Мое появление с Иринкой вызвало оживление среди летчиков, ожидавших в вестибюле начала лекции. Девочку брали из рук в руки, пытаясь определить, на кого похожа, угощали конфетами, подносили к стендам, подкидывали кверху.
— Летчицей будет, на смену отцу.
— Сколько ей уже?
— Недавно годик стукнуло.
— А кажется, только вчера ты пришел в разных ботинках, — смеялись товарищи, вспомнив, как я действительно в день рождения дочери от волнения надел разные ботинки, и это заметил только Истомин на вечернем построении.
Открылась дверь в другом конце коридора, и до нас донеслась бодрая мелодия марша.
Дочка замерла на мгновение, прислушиваясь, потом замахала сжатыми в кулачки руками в такт музыке.
— Дирижирует, — засмеялись летчики.
— Теперь вам понятно, кем она будет? — спросила с улыбкой Нонна Павловна. — Дайте-ка ее сюда. — Она взяла Ирочку на руки и понесла туда, где играли.
Я пошел следом по широкой ковровой дорожке, скрадывавшей шаги.
За роялем сидела Жанна.
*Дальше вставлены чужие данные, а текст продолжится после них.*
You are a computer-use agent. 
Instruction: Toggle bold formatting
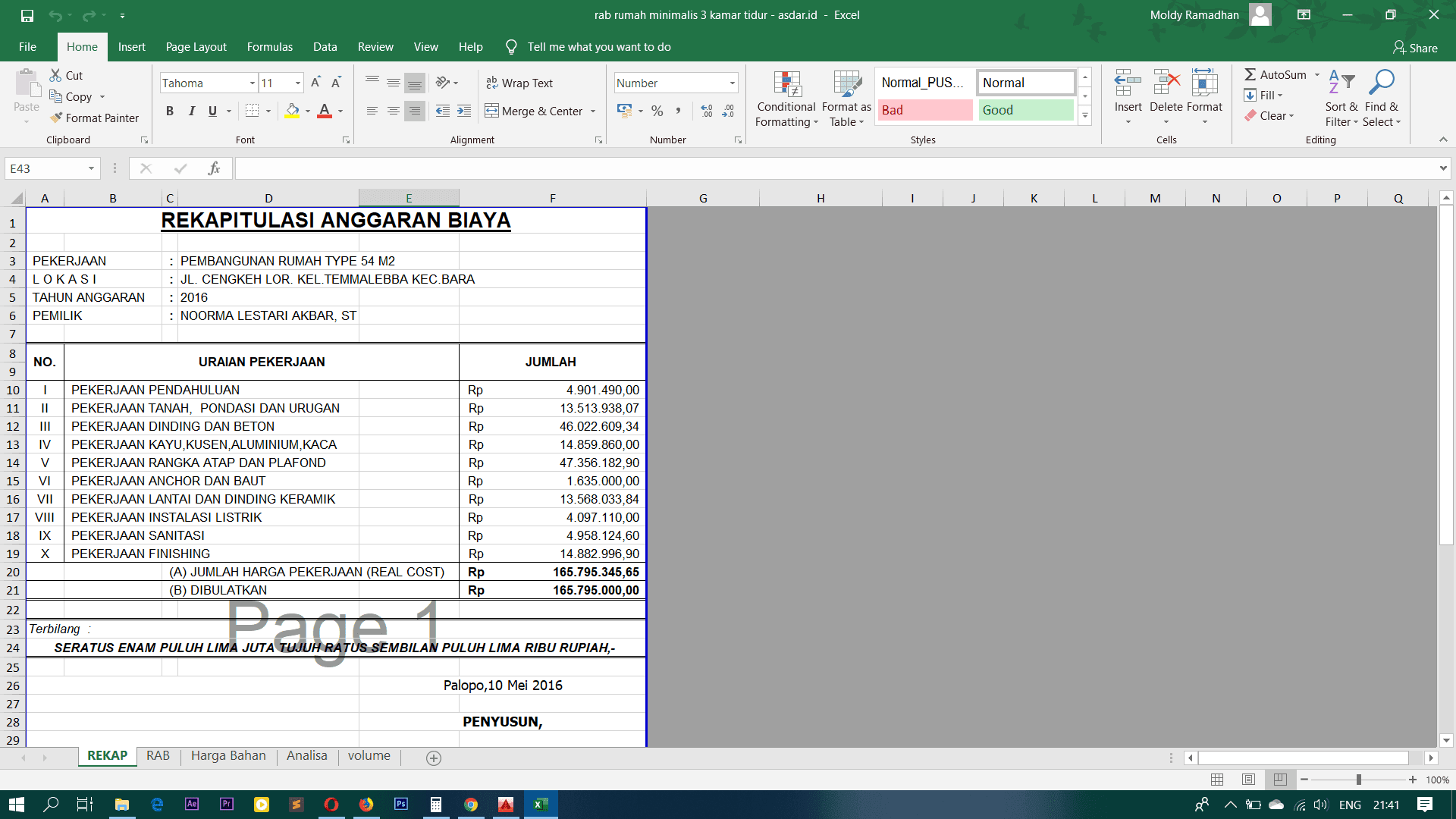click(170, 111)
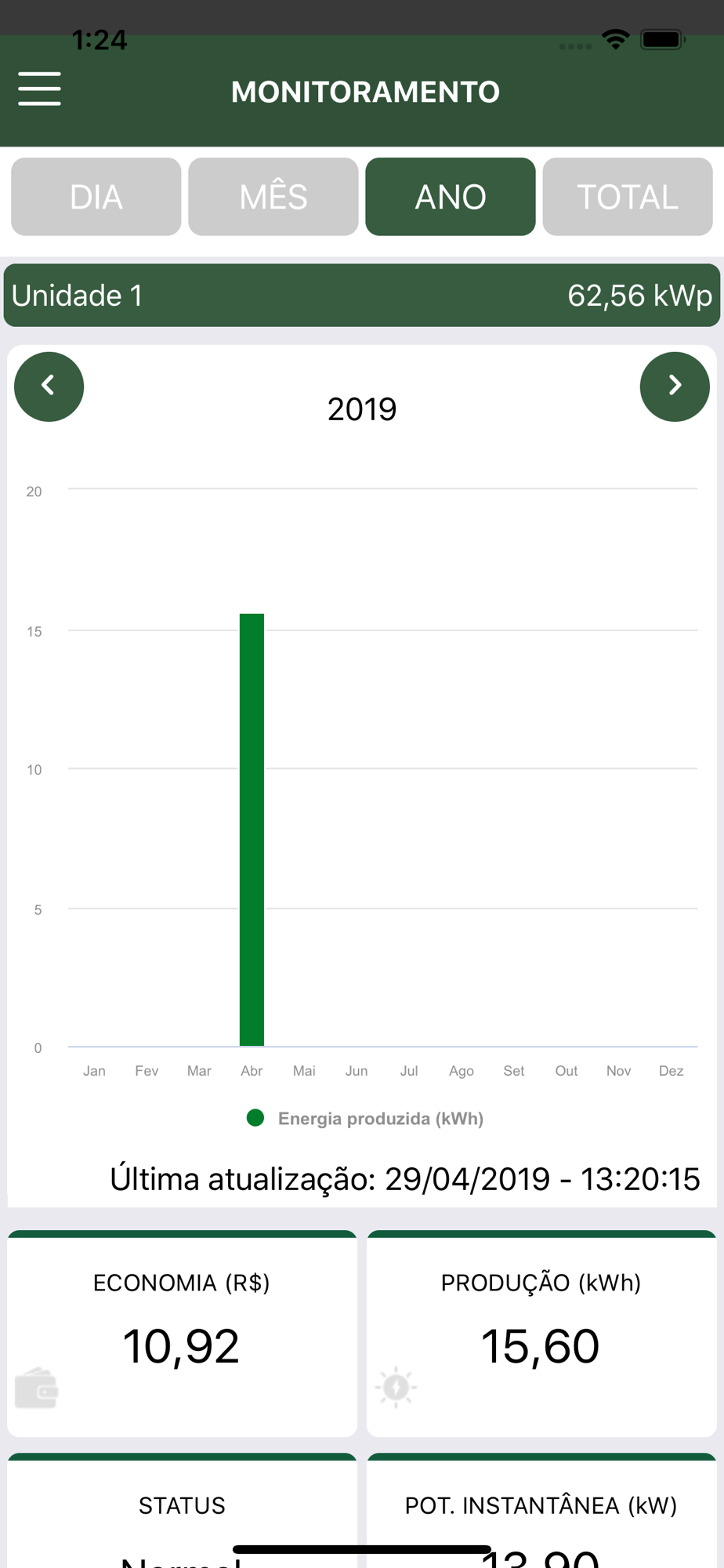
Task: Expand the Unidade 1 selector bar
Action: click(x=362, y=296)
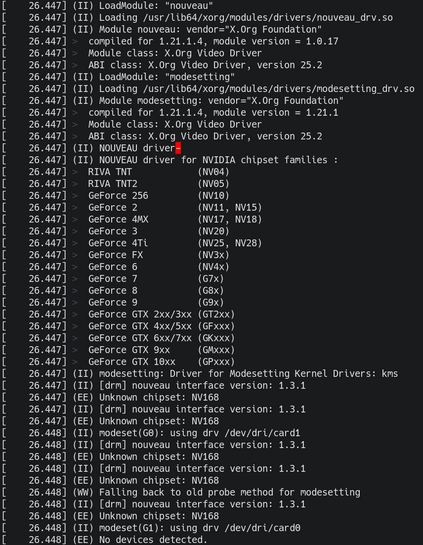Select the RIVA TNT2 chipset entry
This screenshot has height=545, width=423.
159,184
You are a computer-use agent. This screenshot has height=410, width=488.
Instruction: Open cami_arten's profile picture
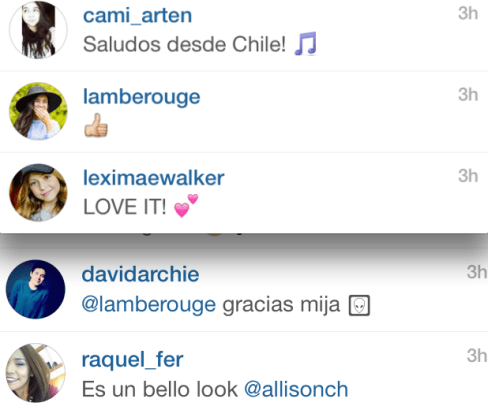click(38, 30)
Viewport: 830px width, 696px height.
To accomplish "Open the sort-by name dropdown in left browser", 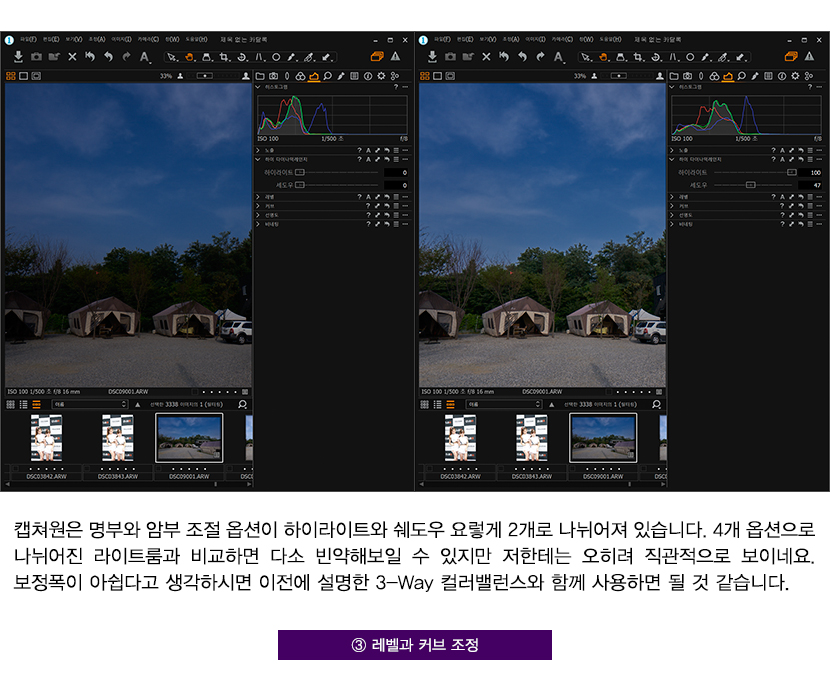I will pyautogui.click(x=90, y=404).
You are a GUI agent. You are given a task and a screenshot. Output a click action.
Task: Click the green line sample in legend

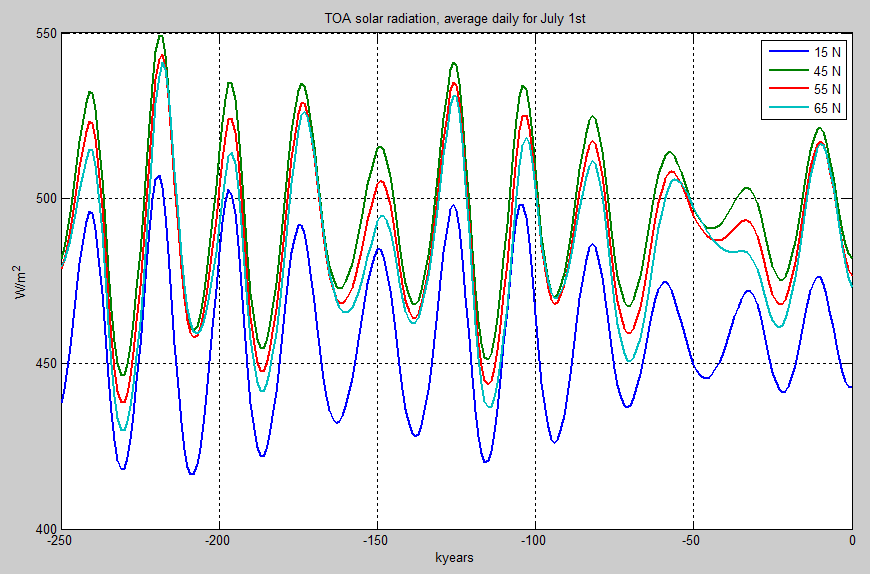pyautogui.click(x=782, y=70)
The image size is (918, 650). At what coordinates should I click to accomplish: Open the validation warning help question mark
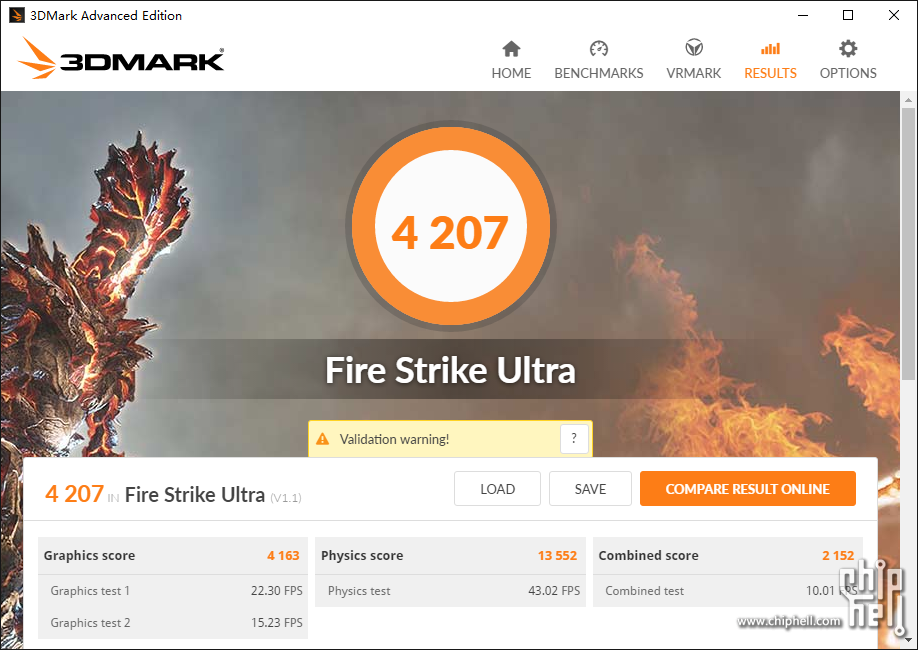[574, 439]
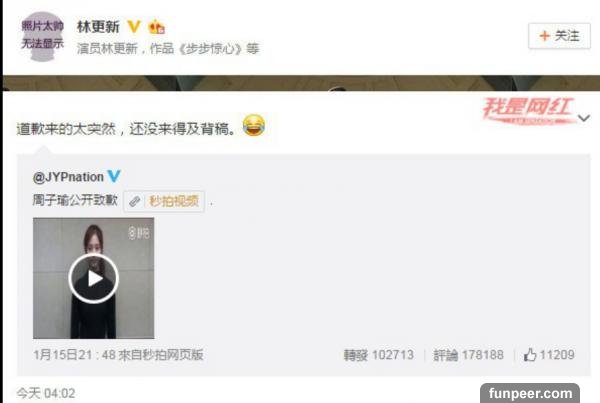Click 轉發 102713 repost count

coord(378,355)
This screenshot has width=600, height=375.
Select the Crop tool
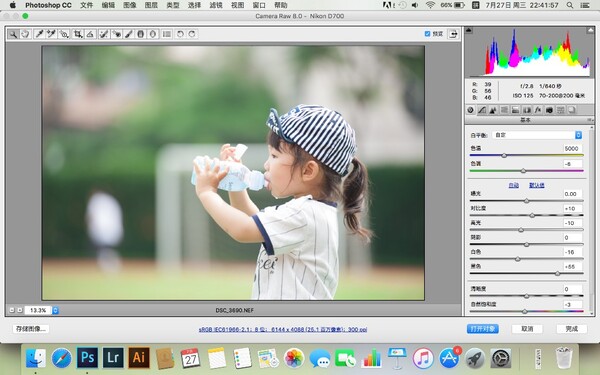[78, 34]
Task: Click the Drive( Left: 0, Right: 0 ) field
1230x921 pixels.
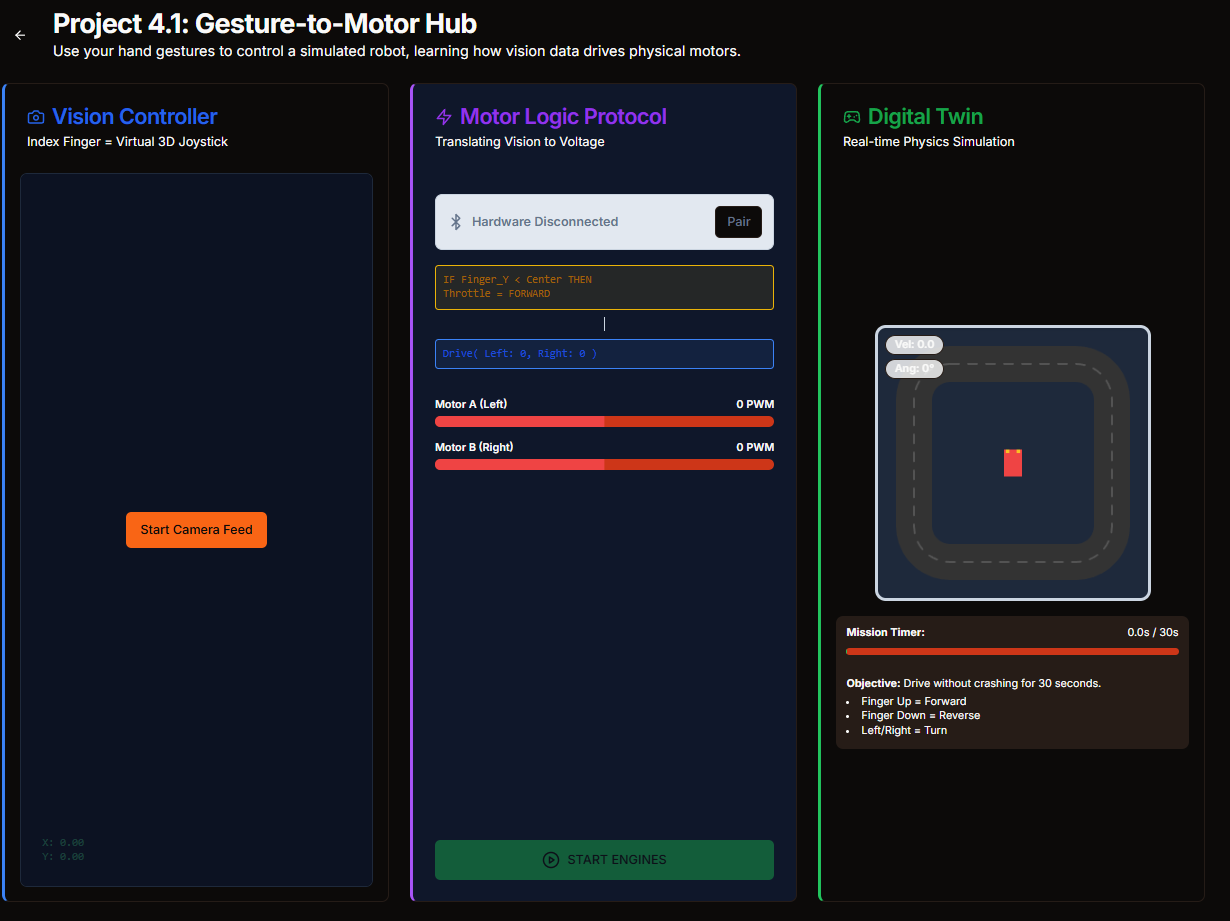Action: [604, 354]

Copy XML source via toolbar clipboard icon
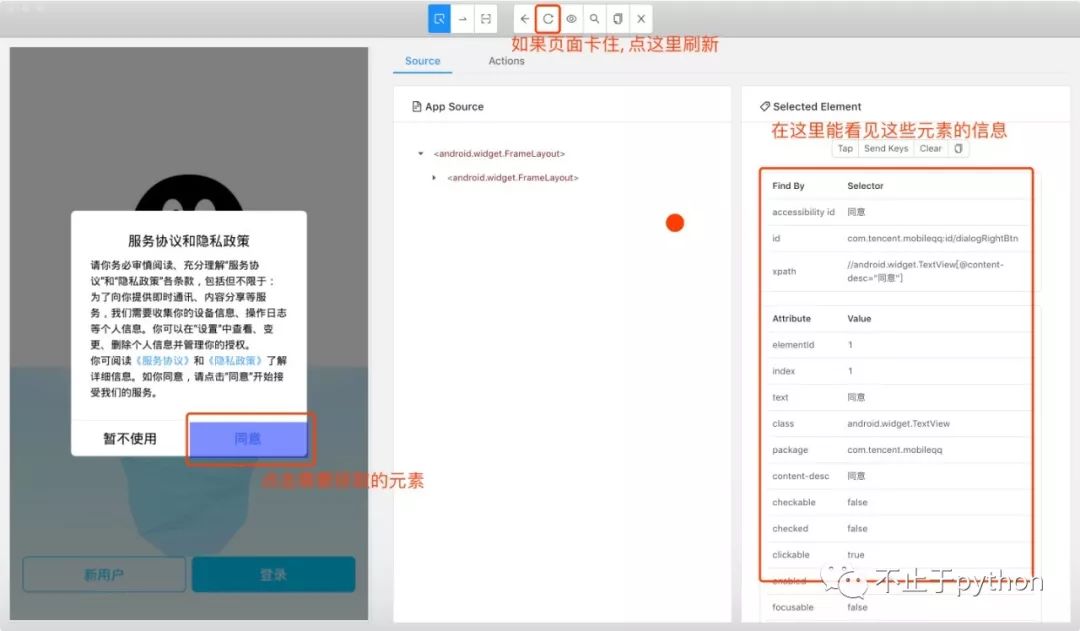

При нашем появлении она положила на клавиши руки с красными миндалевидными ногтями, кокетливо вопросительно посмотрела на нас сквозь пушистые ресницы.
— Рефрен должен звучать на полноты ниже, — сказала Нонна Павловна. — Ну-ка еще разок.
Обе женщины были одеты по-праздничному. Они точно соперничали в нарядах одна перед другой. Да и не только в нарядах. Обе были по-своему красивы. Задумаешься — кому отдать предпочтение. Впрочем, Нонна Павловна была одета с большим вкусом, скромнее. А Жанна чуточку напоминала австралийского попугая. Бедные женщины! Клуб для них был единственным местом, где можно было продемонстрировать перед другими свои наряды.
Прочитав курс лекций по музыкальному искусству, Нонна Павловна организовала при нашем Доме культуры небольшую музыкальную школу. Желающих заниматься оказалось так много, что Нонне Павловне пришлось искать себе помощников. Вот тут она и обратила внимание, на Жанну, которая иногда захаживала в клуб, чтобы побренчать на рояле.
Впрочем, Нонне Павловне уже приходилось встречаться с этой молоденькой дамочкой, которую какие-то злые языки прозвали «перехватчицей».
Жанна ходила в ядовито-желтой короткой жакетке с широченными рукавами и зелененьких брючках. Губы, брови и ресницы красила ярко, можно было подумать, что она загримировалась дня сцены.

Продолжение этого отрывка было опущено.